Situación de fondo

Por el machismo las mujeres sufren mucho en Guatemala. Hay hombres que malgastan la mayor parte de sus ganancias en beber alcohol y por eso a las mujeres les quedan poco dinero para los gastos de la familia. Muy pocas mujeres tienen sus propios ingresos. El 70% de los niños Mayas es malnutrido porque la dieta consiste solo en tortillas y frijoles. Verduras, frutas y carne se consumen muy poco. Por causa de la deforestación es difícil obtener leña del bosque lo que ocasiona que ya hay familias que tengan que utilizar los pocos recursos económicos disponible para comprarla. La mayoría de las mujeres Mayas cocina en fuego abierto. El fuego ocupa mucha leña y causa mucho humo que es malo por la salud. Cocinando con un fuego abierto también es peligroso y a veces pasan accidentes graves con niños.

¿Que hacemos?

La Fundación Guacamaya ayuda a mujeres con el desarrollo de su propio huerto. Ellas pagan una pequeña colaboración y reciben un rollo de malla para gallinero, semillas y unas plantitas de verduras y de papaya. Ellas participan también en una capacitación sobre el manejo el huerto. Las mujeres reciben apoyo también para construir su gallinero. La familia tiene que conseguir la madera necesaria y recibe láminas, un pedazo de malla para gallinero y un bebedero. También durante la capacitación aprenden más sobre la crianza de gallinas. La mayoría de las mujeres tienen gallinas, pero las gallinas son muy poco productivas mas que todo porque la mayoría de los pollitos muere muy rápido por falta de cuido. Por ausencia de un gallinero también gallinas grandes pueden morir por el mal tiempo o por animales que las atacan como tacuazines. Con el gallinero se evitan muchos de estos problemas.

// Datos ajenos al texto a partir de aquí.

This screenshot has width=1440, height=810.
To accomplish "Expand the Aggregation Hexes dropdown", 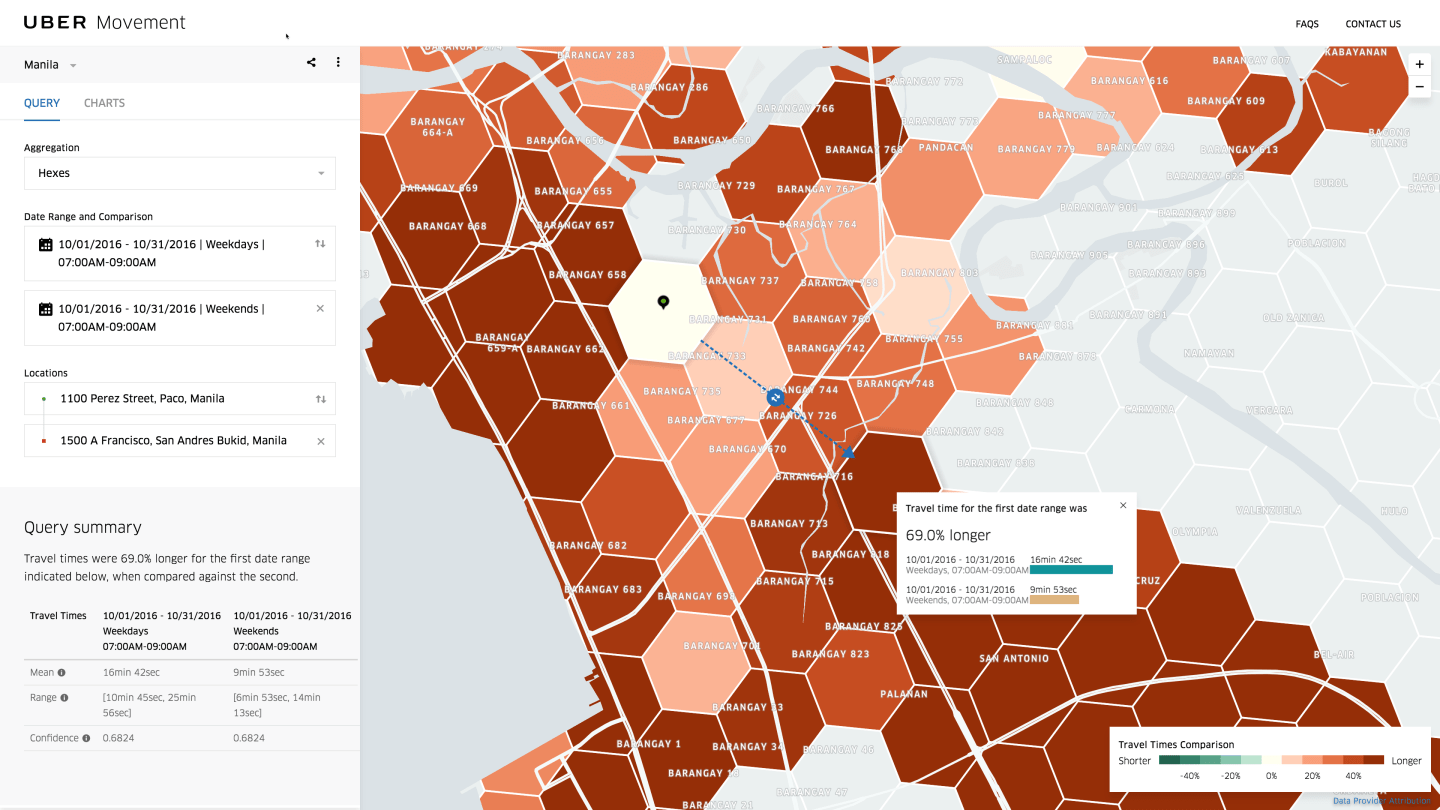I will (x=180, y=173).
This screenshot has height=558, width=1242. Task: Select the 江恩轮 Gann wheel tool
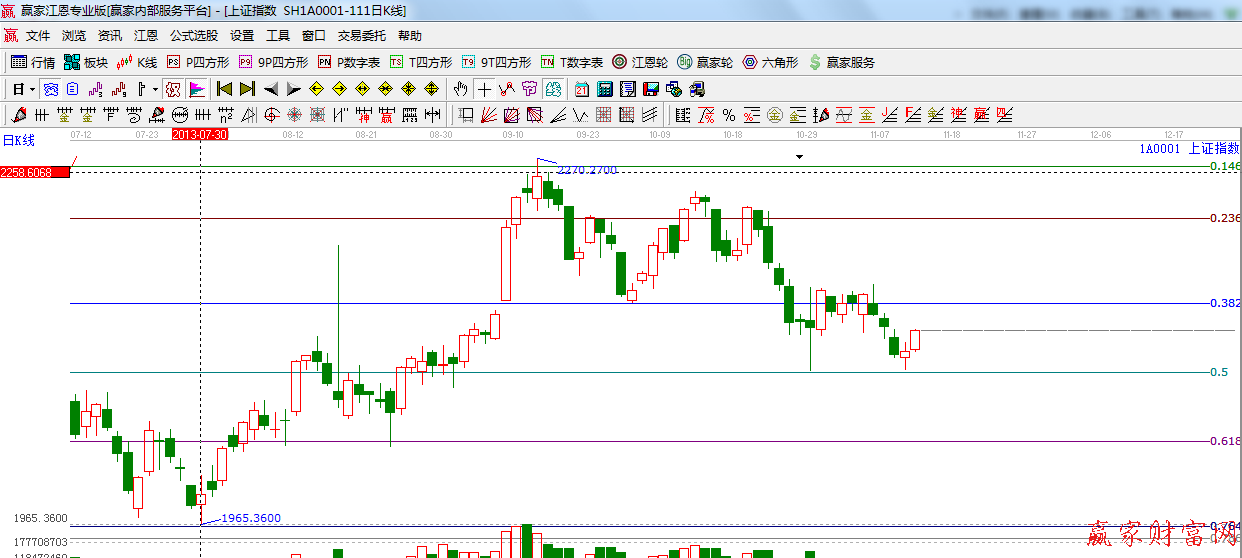[640, 62]
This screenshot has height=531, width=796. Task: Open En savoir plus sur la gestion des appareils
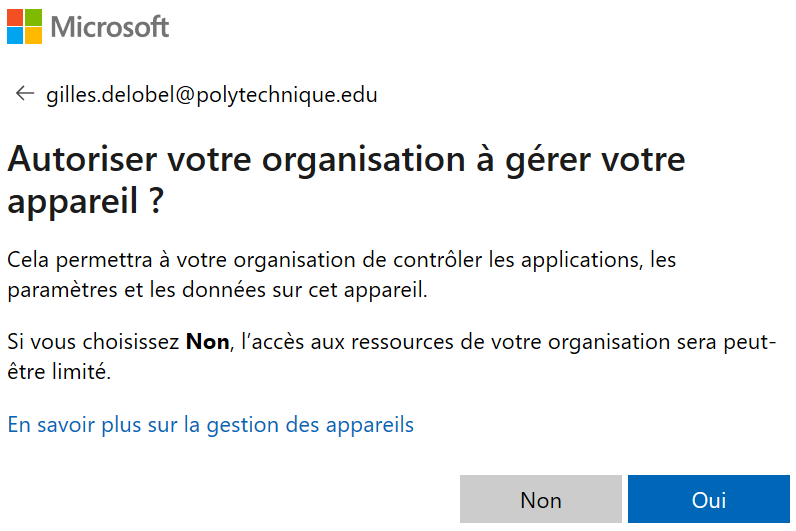(211, 425)
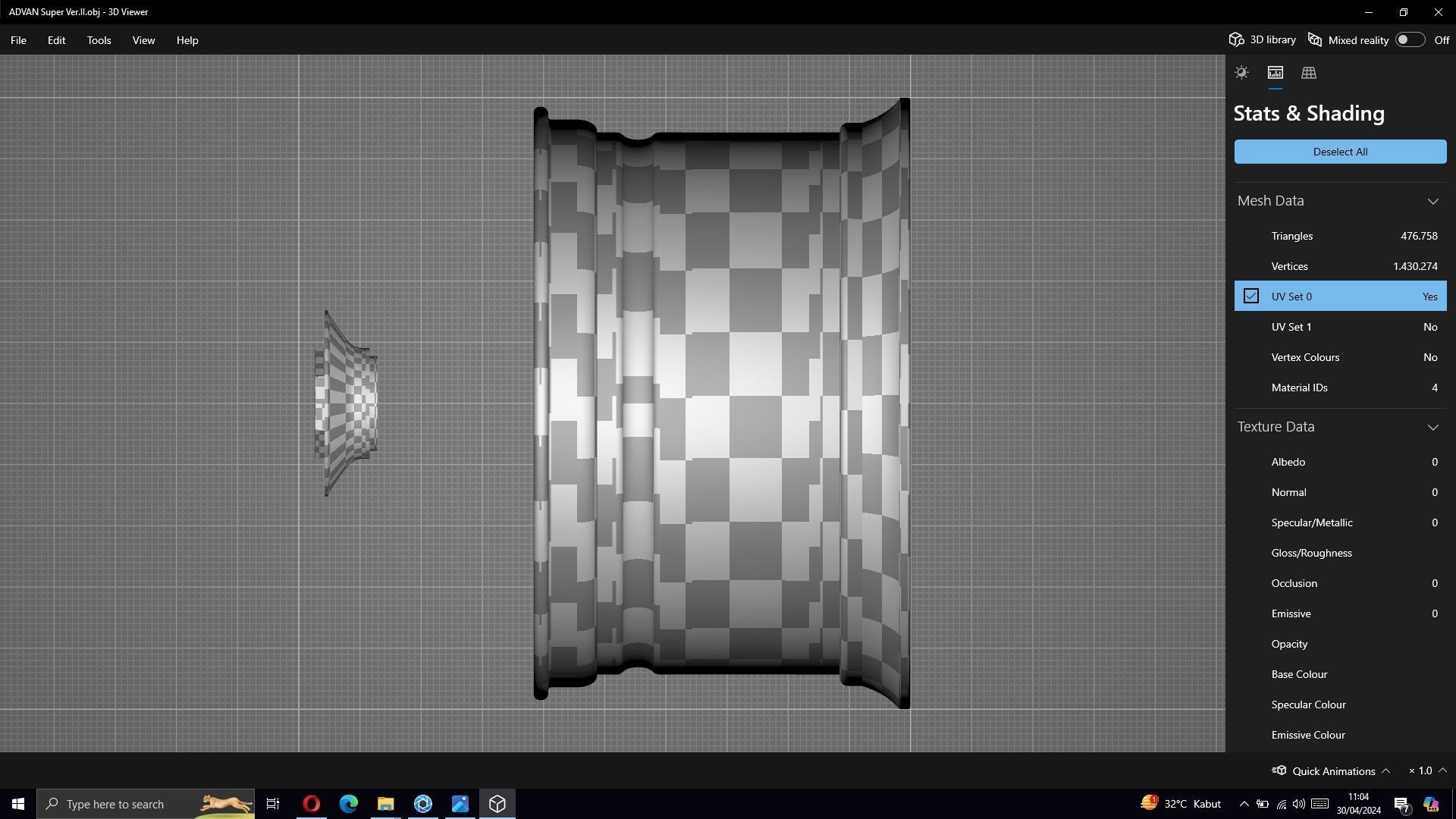Click the 3D Viewer taskbar icon
1456x819 pixels.
click(497, 804)
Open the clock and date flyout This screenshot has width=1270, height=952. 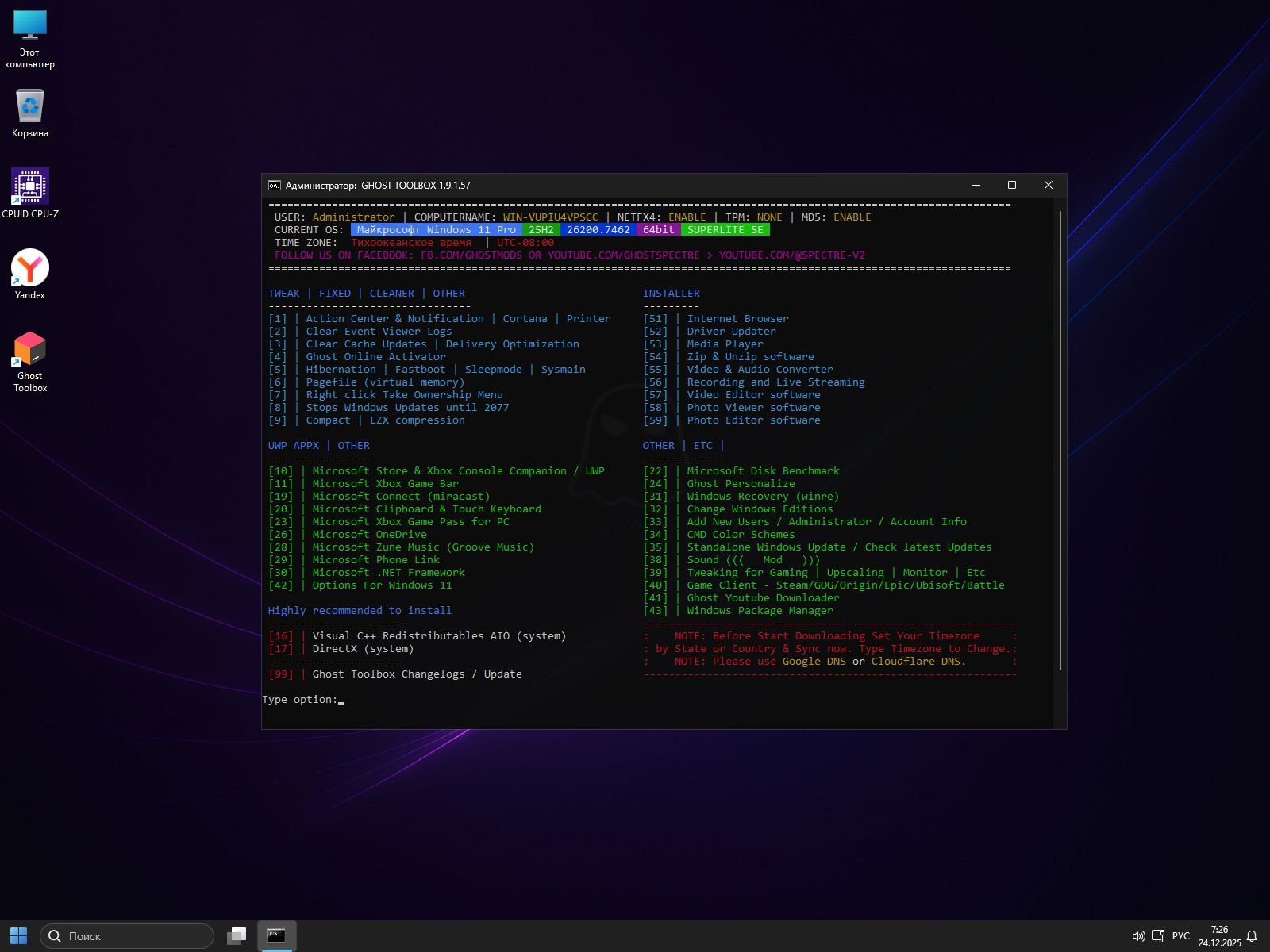[x=1219, y=936]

En 2014 la fundación también ayudo a más que 100 mujeres Mayas con la crianza de patos. Ellas recibieron tres patos jóvenes y una pequeña capacitación sobre la crianza de patos. La crianza de patos tiene mucha más ventaja que la crianza de gallinas. Los patos son más fuertes y no mueren por las enfermedades contagiosas que matan a gran cantidad de gallinas. Los patitos también son mas resistentes que los pollitos. El proyecto salió muy exitoso y hay muchas mujeres que comenzaron hace un año con tres patos y ahora ya tienen mas de 30.

El huerto y una crianza más productiva de gallinas y patos ayudan a las mujeres para variar mas la dieta y si les sobran verduras, gallinas o patos ellas también pueden venderlos para obtener así su propia fuente de ingresos y ser menos dependiente de sus esposos. En los años pasados la fundación ayudo también a muchas mujeres con una estufa que ahorra leña. La estufa no sólo ahorra leña (por lo tanto tiempo y dinero), pero también causa menos humo y es menos peligrosa que un fuego abierto.